Mushrooms, But Make It Fashion
MOLD Magazine recently reposted this mushroom garment by designer Dingyun Zhang and I am in L O V E. Despite being inundated with wild fungi in Ohio the last two summers, which would’ve been charming except that our toddler kept trying to eat them, I can’t deny that mushrooms are objectively adorable and I’d gladly run around dressed like one, especially if it involves what appear to be puffy jackets for your legs.
Speaking of Mushrooms…
The MycoSymbiotics Mushroom & Arts Festival, aka MycoFest, is happening THIS weekend in Chambersburg, Pennsylvania! Of their many offerings, I’m most disappointed to miss a workshop on edible mushroom preservation led by artist and educator Ginger Brooks Takahashi. Thankfully, Takahashi leads workshops like these elsewhere—peep her Instagram to stay in the know.
The Banana Republican Recipe Book
I just snagged a copy of the petite Banana Republican Recipe Book, a cheeky look at the history of banana cultivation and banana republics in the format of a United Fruit Company cookbook. Written and designed by Johannah Herr and Cara Marsh Sheffler, it’s peppered abundantly with ‘70s food photography illustrating un-cookable recipes for “Guatemalan Coups-Cous” and “Scorched Earth Side Salads.” Must love puns and a thorough history lesson.
And Lastly, What to Do with All Those Cherry Tomatoes
I have an unspoken personal rule in late summer: If you see a tomato, eat a tomato. They taste like spongey-seedy nothing the rest of the year, so you gotta eat ‘em up during that short window when they’re bursting with flavor. Cherry tomatoes are always especially enticing to me, but after a few weeks of bringing home obscene quantities from the farmer’s market, I’m looking for a more exciting experience than eating them out of hand or halving a bunch to go with my morning eggs.
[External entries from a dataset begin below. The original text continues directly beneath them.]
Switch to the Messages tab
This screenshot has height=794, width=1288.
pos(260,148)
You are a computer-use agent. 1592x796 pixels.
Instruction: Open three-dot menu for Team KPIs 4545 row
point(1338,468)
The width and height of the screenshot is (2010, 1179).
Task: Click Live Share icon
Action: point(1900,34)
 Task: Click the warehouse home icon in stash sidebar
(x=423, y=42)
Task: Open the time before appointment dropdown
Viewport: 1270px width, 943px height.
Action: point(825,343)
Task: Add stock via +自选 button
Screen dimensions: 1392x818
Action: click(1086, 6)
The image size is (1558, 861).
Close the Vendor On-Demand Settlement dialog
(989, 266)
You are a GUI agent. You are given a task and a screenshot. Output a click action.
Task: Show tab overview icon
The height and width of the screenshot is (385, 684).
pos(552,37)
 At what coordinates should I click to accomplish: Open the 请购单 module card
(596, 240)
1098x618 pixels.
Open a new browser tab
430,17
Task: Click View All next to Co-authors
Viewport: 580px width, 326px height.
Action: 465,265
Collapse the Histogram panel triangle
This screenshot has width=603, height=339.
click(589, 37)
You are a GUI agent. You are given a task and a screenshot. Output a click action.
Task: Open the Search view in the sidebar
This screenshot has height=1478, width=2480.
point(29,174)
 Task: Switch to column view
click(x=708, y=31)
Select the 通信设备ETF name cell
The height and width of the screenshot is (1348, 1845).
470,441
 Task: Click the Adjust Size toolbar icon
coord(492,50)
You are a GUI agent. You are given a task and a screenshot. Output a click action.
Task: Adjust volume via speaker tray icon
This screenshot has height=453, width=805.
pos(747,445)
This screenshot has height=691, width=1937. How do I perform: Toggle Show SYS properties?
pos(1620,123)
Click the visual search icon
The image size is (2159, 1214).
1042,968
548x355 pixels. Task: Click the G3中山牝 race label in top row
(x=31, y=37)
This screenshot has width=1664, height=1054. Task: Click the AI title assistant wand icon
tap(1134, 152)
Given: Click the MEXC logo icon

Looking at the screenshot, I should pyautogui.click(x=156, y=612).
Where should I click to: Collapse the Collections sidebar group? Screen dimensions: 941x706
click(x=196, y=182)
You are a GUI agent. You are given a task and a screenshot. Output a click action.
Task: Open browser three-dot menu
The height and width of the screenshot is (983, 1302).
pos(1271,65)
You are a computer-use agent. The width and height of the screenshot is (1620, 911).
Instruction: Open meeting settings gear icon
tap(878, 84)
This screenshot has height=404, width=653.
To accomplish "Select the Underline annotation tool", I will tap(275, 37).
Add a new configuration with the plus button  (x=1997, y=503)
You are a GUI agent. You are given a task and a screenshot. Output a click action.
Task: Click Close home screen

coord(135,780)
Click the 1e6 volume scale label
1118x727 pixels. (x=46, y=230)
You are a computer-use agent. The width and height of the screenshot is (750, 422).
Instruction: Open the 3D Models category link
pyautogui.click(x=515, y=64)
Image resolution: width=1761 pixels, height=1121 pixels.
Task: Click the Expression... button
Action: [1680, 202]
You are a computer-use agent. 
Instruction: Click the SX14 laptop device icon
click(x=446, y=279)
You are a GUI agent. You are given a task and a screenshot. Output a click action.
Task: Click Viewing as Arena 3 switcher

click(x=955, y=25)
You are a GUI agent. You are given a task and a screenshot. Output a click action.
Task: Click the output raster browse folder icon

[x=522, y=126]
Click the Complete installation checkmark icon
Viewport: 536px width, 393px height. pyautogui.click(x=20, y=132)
Mark Bittman to the rescue! His newsletter, The Bittman Project, is largely a continuation of his exceedingly accessible food writing for the NYT, as evidenced by this very helpful list of recipes intended to use up all of your cute lil’ tomatoes. I’m a big fan of the tomato and peach salad, which knocks out two summer fruits I tend to over-buy in one dish, and does not require use of an oven. Simple but brilliant.
Very excited about this podcast on The Book of Tasty and Healthy Food. I have a copy from 1953 which I believe is the second publishing and it’s equal parts time capsule, cultural insight and delight. Anything Darra is involved with is usually golden.